By Sharon Olds
After Marcus Licinius Crassus
defeated the army of Spartacus,
he crucified 6,000 men.
That is what the records say,
as if he drove in the 18,000
nails himself. I wonder how
he felt, that day, if he went outside
among them, if he walked that human
woods. I think he stayed in his tent
and drank, and maybe copulated,
hearing the singing being done for him,
the woodwind-tuning he was doing at one
remove, to the six-thousandth power.
And maybe he looked out, sometimes,
to see the rows of instruments,
his orchard, the earth bristling with it
as if a patch in his brain had itched
and this was his way of scratching it
directly.
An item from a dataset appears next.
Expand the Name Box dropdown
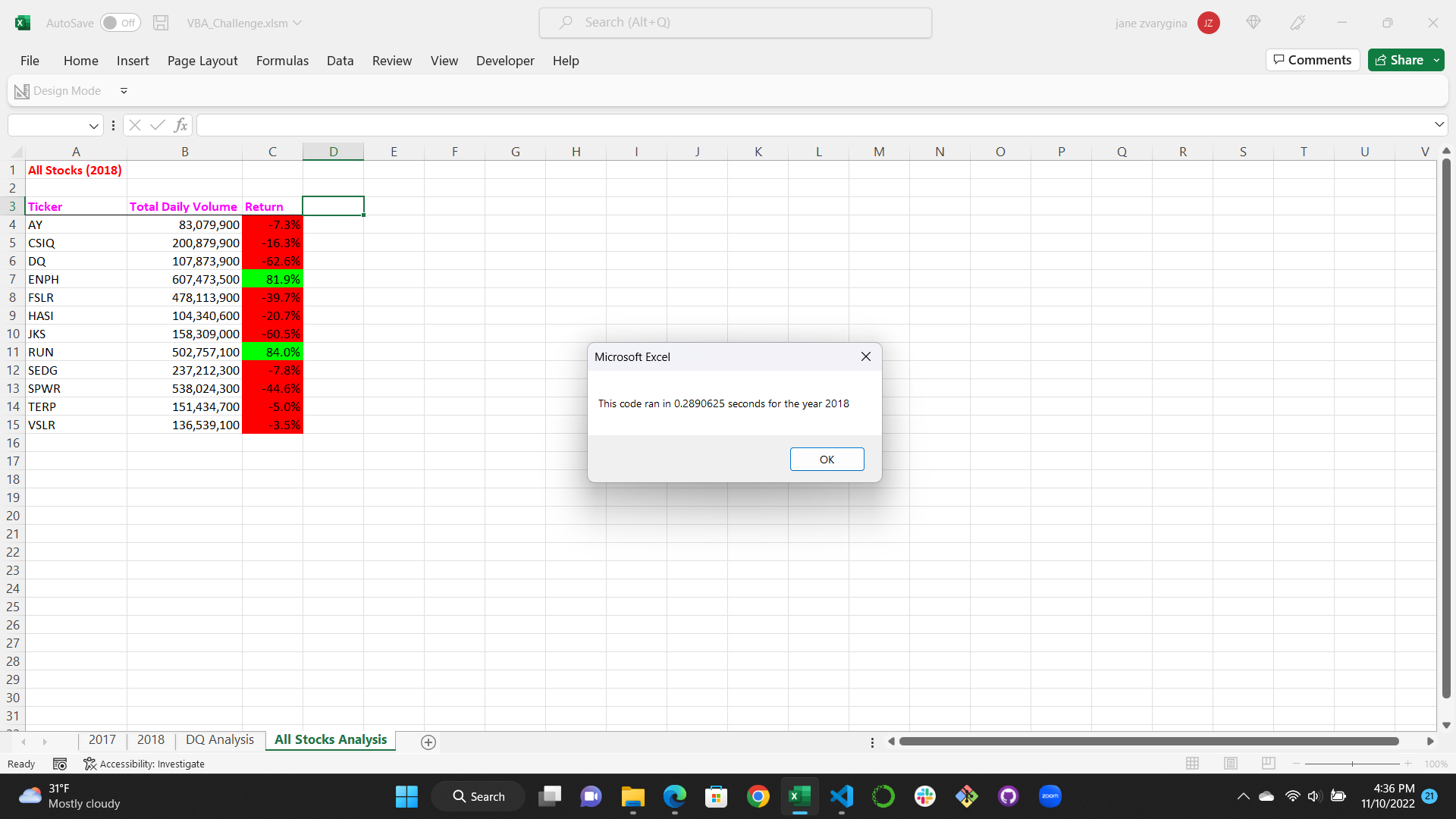The width and height of the screenshot is (1456, 819). click(x=93, y=126)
Maybe it gave him pleasure,
and a sense of balance, as if he had suffered,
and now had found redress for it,
and voice for it. I speak as a monster,
someone who today has thought at length
about Crassus, his ecstasy of feeling
nothing while so much is being
felt, his hot lightness of spirit
in being free to walk around
while other are nailed above the earth.
It may have been the happiest day
of his life. If he had suddenly cut
his hand on a wineglass, I doubt he would
have woken up to what he was doing.
It is frightening to think of him suddenly
seeing what he was, to think of him running
outside, to try to take them down,
one man to save 6,000.
If he could have lowered one,
and seen the eyes when the level of pain
dropped like a sudden soaring into pleasure,
wouldn’t that have opened in him
the wild terror of understanding
the other? But then he would have had
5,999
to go. Probably it almost never
happens, that a Marcus Crassus
wakes. I think he dozed, and was roused
to his living dream, lifted the flap
and stood and looked out, at the rustling, creaking
living field—his, like an external
organ, a heart.
Ivan Ortiz writes:
A friend of mine recently introduced me to Sharon Olds via this remarkable poem that I’ve revisited several times in the last month. I’ve also been reading a ton about the dramatic monologue lately for one of my papers and I’ve been thinking about the limits of sympathy. This poem wouldn’t technically qualify as a dramatic monologue since Marcus Crassus doesn’t actually perform himself for us, but what I find so fascinating about it is its cautious tiptoeing around the form, the speaker terrified about her own ability to enter the understanding of this historical “other.” But, it is the second of the speaker’s fears that I found most interesting:
It is frightening to think of him suddenly
seeing what he was, to think of him running
outside, to try to take them down,
one man to save 6,000.
If he could have lowered one,
and seen the eyes when the level of pain
dropped like a sudden soaring into pleasure,
wouldn’t that have opened in him
the wild terror of understanding
the other?
The wickedness of Crassus’ deed is not what frightens the speaker the most, it’s the thought of him realizing what he’d done just as he’d done it that is utterly terrifying. I found this move by Olds so brilliant because it’s much too easy to read about this Roman general and mark him as savage or wicked or heartless; it would be easier, it seems, for Olds to write a dramatic monologue and to perform this wickedness, as Browning does so expertly. For Olds, though the cartoon wicked is more easily digested than to think of a person who has just crucified 6,000 as someone with even the slightest potential for sentiment or sympathy. And, in a way, this poem performs a double refusal of sympathy: Marcus Crassus fails to admit “the wild terror of understanding the other” and so does the speaker. I think this poem might be suggesting that the extreme limit of sympathy is not necessarily, as in the dramatic monologue, an exercise of getting closer to the other, but in bringing the other closer to us.